Most Rust Belt cities are in desperate need of the above type of pioneers, international or domestic. This is why Ann Arbor struggles to get out from under Detroit's shadow. No one is sending word back home about opportunity there and all of flyover country continues to suffer from the broad brush strokes of economic misfortune.

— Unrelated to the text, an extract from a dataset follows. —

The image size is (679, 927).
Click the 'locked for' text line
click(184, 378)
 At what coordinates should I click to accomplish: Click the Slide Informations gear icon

What shocked most of my audience was the large number of out-migrants who stayed in the Rust Belt. No, not everyone left the cloudy days behind for Sun Belt splendor. Save those hardy pioneers, the apple doesn't fall from the tree unless you know someone who travelled a long way from home. Thus, refugees from one state (California) in deep economic crisis keep heading to another state (Oregon) with similar problems. And thus, why most people who left Youngstown went to Cleveland, Pittsburgh and Columbus.
2 comments:
Thanks again for the great presentation.
You are welcome, Tyler. I greatly enjoyed Tour de Youngstown 2009.
Viva la renaissance!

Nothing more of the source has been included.